Transgenerational effects of binge drinking in a primate model Implications for human health

Binge drinking affects the developmental potential and gene expression of oocytes. The incidence of binge drinking in women, and its biological effects in primates, indicate an important public health concern.


Catherine A. VandeVoort, Ph.D., Kristin N. Grimsrud, D.V.M., Ph.D., Uros Midic, Ph.D., Namdori Mtango, Ph.D., Keith E. Latham, Ph.D.

Volume 103, Issue 2, Pages 560-569



To determine if binge ethanol consumption before ovulation affects oocyte quality, gene expression, and subsequent embryo development.


Binge levels of ethanol were given twice weekly for 6 months, followed by a standard in vitro fertilization cycle and subsequent natural mating.


National primate research center.


Adult female rhesus monkeys.


Binge levels of ethanol, given twice weekly for 6 months before a standard in vitro fertilization cycle with or without embryo culture.
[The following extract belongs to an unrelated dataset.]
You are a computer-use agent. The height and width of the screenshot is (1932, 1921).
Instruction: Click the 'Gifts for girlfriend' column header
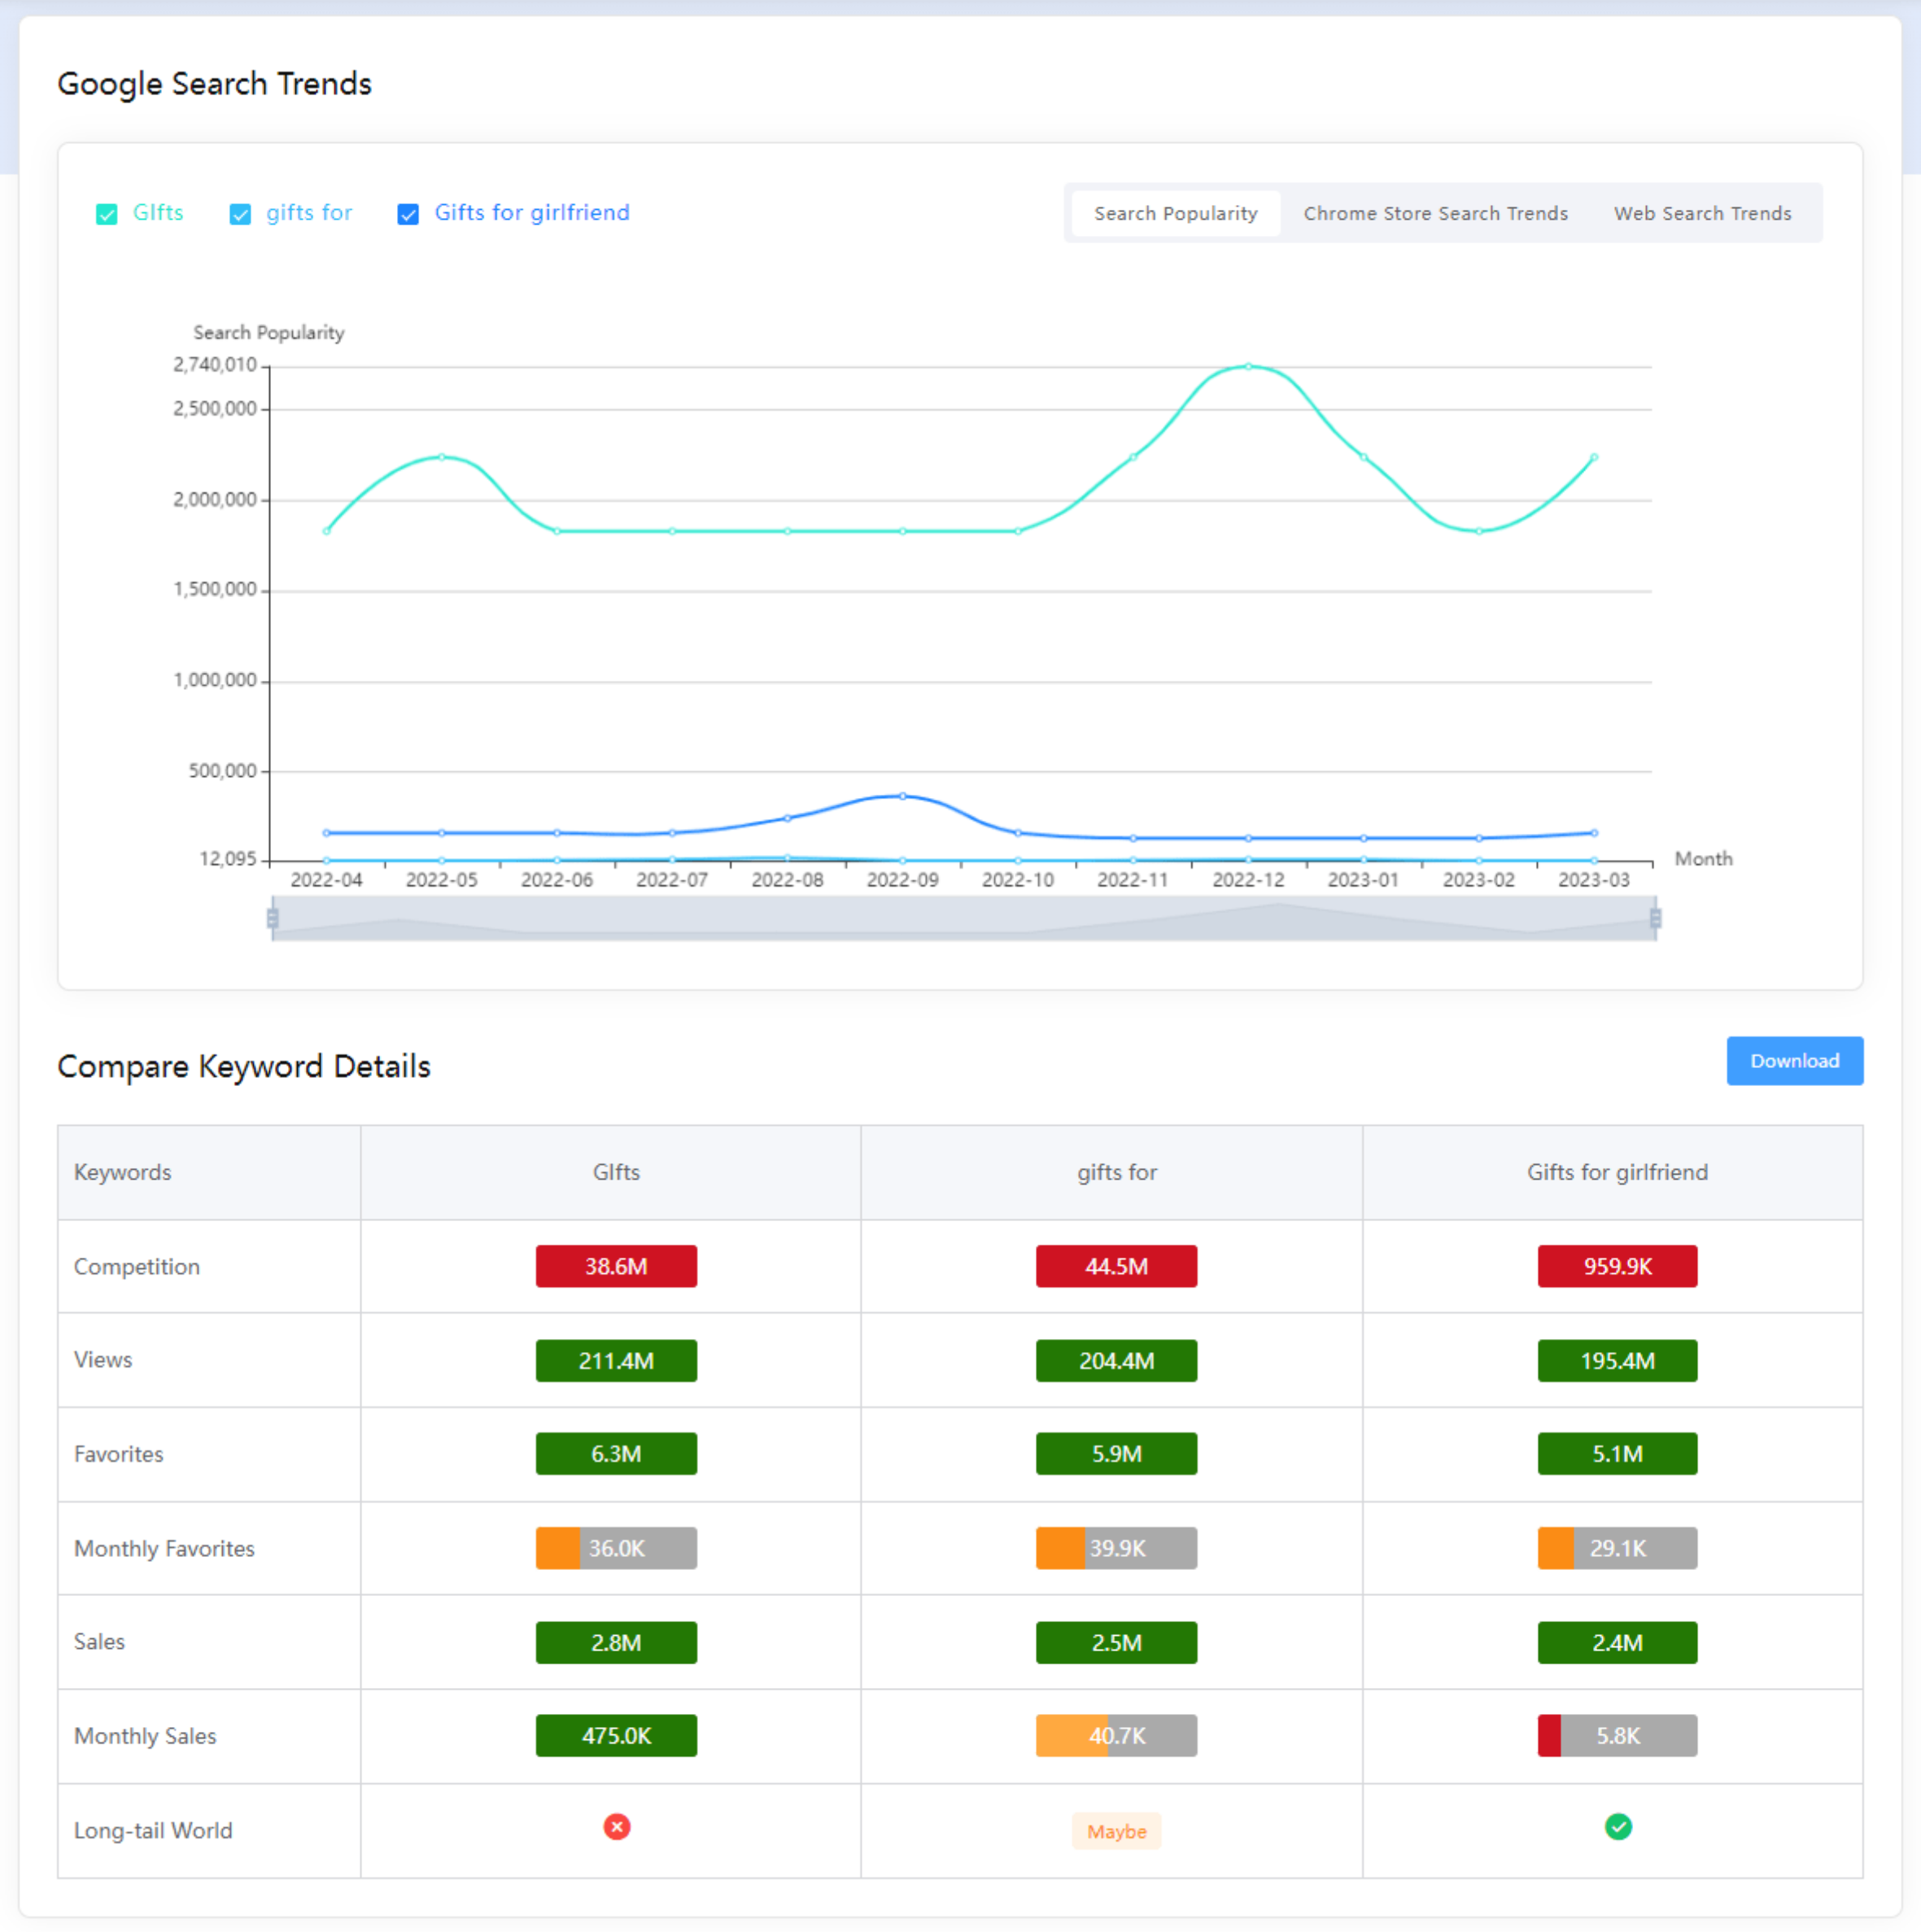tap(1617, 1172)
With in vivo development, ethanol treatment continued until pregnancy was identified.

Main Outcome Measure(s):

Oocyte and cumulus/granulosa cell gene expression, embryo development to blastocyst, and pregnancy rate.


Embryo development in vitro was reduced; changes were found in oocyte and cumulus cell gene expression; and spontaneous abortion during very early gestation increased.


This study provides evidence that binge drinking can affect the developmental potential of oocytes even after alcohol consumption has ceased.